Give back exactly the lines of the material below, starting with the line with "This screenshot has height=1497, width=691." and going on through the line with "Viewport: 725px width, 383px height.".

Input for this task Block Start

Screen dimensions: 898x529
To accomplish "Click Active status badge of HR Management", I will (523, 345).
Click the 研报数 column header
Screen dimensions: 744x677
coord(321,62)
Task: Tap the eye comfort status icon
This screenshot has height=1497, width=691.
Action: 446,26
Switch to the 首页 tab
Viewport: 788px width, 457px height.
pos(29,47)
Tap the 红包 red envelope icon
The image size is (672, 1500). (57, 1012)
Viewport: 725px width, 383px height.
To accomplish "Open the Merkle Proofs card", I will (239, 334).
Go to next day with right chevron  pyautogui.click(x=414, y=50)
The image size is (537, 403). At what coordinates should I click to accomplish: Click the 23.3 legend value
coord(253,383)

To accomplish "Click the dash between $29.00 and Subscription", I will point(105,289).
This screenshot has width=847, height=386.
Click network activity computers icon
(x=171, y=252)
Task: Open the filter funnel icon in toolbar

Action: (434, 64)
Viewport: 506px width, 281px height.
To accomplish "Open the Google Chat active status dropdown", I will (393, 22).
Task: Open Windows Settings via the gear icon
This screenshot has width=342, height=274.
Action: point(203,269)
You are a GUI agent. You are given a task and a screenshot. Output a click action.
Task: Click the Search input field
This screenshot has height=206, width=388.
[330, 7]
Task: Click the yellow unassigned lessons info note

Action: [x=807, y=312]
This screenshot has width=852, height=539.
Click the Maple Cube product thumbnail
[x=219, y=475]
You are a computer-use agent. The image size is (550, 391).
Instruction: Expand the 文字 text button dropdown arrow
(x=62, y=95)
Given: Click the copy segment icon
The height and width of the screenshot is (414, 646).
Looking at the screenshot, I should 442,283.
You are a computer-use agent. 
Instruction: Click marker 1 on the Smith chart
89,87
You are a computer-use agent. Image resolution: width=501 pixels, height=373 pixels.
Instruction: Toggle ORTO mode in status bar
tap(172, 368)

Input for this task Block End

● **Reply to the task**:
This screenshot has height=1497, width=691.
Action: 446,26
Switch to the 首页 tab
Viewport: 788px width, 457px height.
pos(29,47)
Tap the 红包 red envelope icon
The image size is (672, 1500). (57, 1012)
Viewport: 725px width, 383px height.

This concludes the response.